Toda la madrugada subí información de poblaciones aisladas, desconectadas, por los desgajamientos de los cerros que empezaron a abundar.
El agua crecía, los caminos caían en pedazos, la energía eléctrica era un vago recuerdo de que alguna vez hubo luz en la pradera.
Los arroyos tranquilos conocieron la furia.
Y se fueron sobre las casas más humildes.
(El actor principal de las tragedias es el que nada tiene).
Durante horas, fui un correo de transmisión de las necesidades de los diversos pueblos.
El amanecer me sorprendió en esa tarea.
Nuevos mensajes de mis tres amigos en desgracia me alarmaron.
Su casa, hecha de adobe, carecía de cimientos.
Moraleja: podría venirse abajo ante la presión del río.
Así continuó el viernes.
Y yo, como correa de transmisión.
Ahí supe que estaba ejerciendo lo que se conoce como periodismo social.
Ese periodismo que impacta para bien entre los que menos tienen.
No se sentía cansado.
Y así seguí buena parte de la tarde y de la noche del viernes, pero una mala nueva me volvió a impactar.
La hija de mis amigos, entre un llanto desbordado, me narró una pesadilla más:
Debajo de un puente se acumularon árboles y basura, lo que obstruyó el paso del río Chiquito, que ya se había domesticado.
Las aguas negras, pues, buscaron otro cauce y fueron a dar a una casa cercana a una capilla.
La furia vuelta agua destrozó todo a su paso: puertas, ventanas y, finalmente, las paredes.
Las aguas hediondas reventaron los muros, y por ahí continuaron su marcha hacia la prolongación del infierno: la prolongación Julio S. Hernández.
Una vez más, la casa de mis amigos sufrió la fuerza desbordada de la naturaleza.
Poco antes, habían terminado de limpiar el primer desastre.
Y mi amigo, una vez bañado, salió a respirar el aire enrarecido de ese viernes de octubre.
De pronto, a la mitad de la calma, un sonido de bestia invadió los alrededores y un golpe obsceno abrió el portón.
Era la furia vuelta agua de nueva cuenta, pero esta vez más rabiosa que la anterior.
En quince segundos el agua alcanzó el metro de altura.
Otra vez salieron corriendo con los perros, pero no con Sancho, su caballo.
No había condiciones de salvarlo.
(Horas después, fue rescatado del marasmo).
La hija de mis amigos me narró entre gritos y llanto este pasaje del infierno.
Por hoy llego hasta aquí.
Todos están bien en espera de retornar a la casa tomada por el lodo.
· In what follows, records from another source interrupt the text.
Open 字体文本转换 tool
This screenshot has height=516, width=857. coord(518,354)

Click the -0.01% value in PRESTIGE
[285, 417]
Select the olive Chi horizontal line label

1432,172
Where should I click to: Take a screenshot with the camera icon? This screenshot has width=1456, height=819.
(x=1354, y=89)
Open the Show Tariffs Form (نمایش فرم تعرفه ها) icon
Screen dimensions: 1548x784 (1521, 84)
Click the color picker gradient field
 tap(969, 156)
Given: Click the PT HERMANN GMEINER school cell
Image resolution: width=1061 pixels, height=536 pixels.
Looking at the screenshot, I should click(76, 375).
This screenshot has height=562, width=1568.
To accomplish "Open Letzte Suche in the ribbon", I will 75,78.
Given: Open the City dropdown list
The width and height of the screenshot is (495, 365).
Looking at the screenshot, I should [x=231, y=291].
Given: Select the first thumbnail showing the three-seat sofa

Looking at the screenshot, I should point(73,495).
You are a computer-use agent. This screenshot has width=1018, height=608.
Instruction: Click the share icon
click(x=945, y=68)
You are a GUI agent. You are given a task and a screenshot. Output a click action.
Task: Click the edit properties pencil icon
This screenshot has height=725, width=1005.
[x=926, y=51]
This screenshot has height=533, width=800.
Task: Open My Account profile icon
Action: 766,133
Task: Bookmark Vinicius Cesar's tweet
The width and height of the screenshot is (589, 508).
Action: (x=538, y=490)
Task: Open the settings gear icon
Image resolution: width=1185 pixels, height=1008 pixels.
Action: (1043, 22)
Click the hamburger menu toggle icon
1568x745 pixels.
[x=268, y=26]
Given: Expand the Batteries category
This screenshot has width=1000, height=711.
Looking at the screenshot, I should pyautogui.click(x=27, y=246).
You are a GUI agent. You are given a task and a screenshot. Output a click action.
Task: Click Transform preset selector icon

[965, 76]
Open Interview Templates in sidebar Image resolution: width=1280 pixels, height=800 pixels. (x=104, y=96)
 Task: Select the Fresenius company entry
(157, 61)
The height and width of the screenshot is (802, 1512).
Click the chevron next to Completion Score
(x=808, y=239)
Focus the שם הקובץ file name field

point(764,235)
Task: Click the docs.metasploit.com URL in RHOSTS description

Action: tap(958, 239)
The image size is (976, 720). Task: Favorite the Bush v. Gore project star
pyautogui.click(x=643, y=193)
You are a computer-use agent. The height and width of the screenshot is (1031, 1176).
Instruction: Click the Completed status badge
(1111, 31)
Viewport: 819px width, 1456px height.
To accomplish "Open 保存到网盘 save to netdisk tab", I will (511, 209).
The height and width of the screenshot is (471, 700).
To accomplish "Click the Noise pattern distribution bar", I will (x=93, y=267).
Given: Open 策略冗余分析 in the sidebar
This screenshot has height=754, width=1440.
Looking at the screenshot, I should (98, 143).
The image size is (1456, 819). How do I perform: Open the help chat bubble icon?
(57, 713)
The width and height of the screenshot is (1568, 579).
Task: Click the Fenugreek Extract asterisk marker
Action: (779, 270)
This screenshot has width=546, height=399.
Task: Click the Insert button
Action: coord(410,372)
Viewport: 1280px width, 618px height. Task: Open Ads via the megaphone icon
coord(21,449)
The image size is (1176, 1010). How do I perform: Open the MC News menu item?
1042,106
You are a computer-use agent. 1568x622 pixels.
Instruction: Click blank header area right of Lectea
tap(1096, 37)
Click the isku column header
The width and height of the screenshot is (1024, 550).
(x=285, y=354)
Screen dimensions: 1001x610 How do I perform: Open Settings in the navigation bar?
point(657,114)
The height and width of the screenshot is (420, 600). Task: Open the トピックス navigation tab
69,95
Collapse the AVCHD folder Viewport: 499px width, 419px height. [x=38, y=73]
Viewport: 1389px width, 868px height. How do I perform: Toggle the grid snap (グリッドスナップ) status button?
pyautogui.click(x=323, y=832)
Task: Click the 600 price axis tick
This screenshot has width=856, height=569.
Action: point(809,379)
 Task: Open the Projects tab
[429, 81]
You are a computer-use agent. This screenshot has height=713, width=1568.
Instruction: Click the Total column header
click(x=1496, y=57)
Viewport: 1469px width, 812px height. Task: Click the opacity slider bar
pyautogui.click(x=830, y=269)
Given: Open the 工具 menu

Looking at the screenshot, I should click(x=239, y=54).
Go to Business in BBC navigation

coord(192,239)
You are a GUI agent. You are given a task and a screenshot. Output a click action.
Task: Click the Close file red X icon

Mi amigo le escribió en Facebook un mensaje brutal a su mujer: “Pronto levantaré de nuevo nuestra casa, mi amor”.
Me quedo con la emoción de esas palabras.
*
La presidenta Claudia Sheinbaum llegó a Huauchinango la mañana del domingo, donde ya se encontraba el gobernador Alejandro Armenta.
(Él llegó un día antes con su gabinete de seguridad e infraestructura para empezar a enfrentar, con todo, la desgracia).
La presidenta y el gobernador hablaron con los damnificados del albergue: los escucharon, los abrazaron, se sumaron inevitablemente a su tristeza.
(Qué sensación brutal es compartir ese dolor de crispación y llanto).
¿Cómo no quebrarse ante los que menos tienen narrando cómo perdieron lo poco que tenían?
En la colonia Monterrey, del Barrio de Santa Catarina, la presidenta y el gobernador escucharon la tragedia de los vecinos de la familia Cruz Salas —papá, mamá e hijos.
“Ellos, dijeron, estaban en su casa cuando se desgajó el cerro, y cayó encima”.
Los cinco murieron ahogados por el peso de la tierra.
(Dos menores de edad, entre ellos).
La tarea de rescate inició el viernes.
Muy entrada la noche, fueron rescatados los cuerpos ya sin vida.
La presidenta tiene la mirada triste.
El gobernador también.
Imposible ser duros ante el tamaño de este caos.
Y así continuaron su recorrido por La Ceiba y Gilberto Camacho, en Xicotepec de Juárez, donde otros damnificados fueron abrazados en su desgracia sin nombre.
A la par de eso, en las redes sociales —redes inmundas por los resentidos que suelen habitarlas—, ejércitos de bots salieron a denostar a la presidenta y a los gobiernos estatales impactados por la tragedia.
Y fueron cubriendo de baba —una baba negra, hedionda, espesa— los tuits que vomitaron.
En medio de la desgracia, ya lo sabemos, abundan los chacales y los zopilotes.
La hora de la carroña ya empezó.
Todos sabemos quiénes son, y de qué color es su vómito.
Su miseria no conoce fronteras.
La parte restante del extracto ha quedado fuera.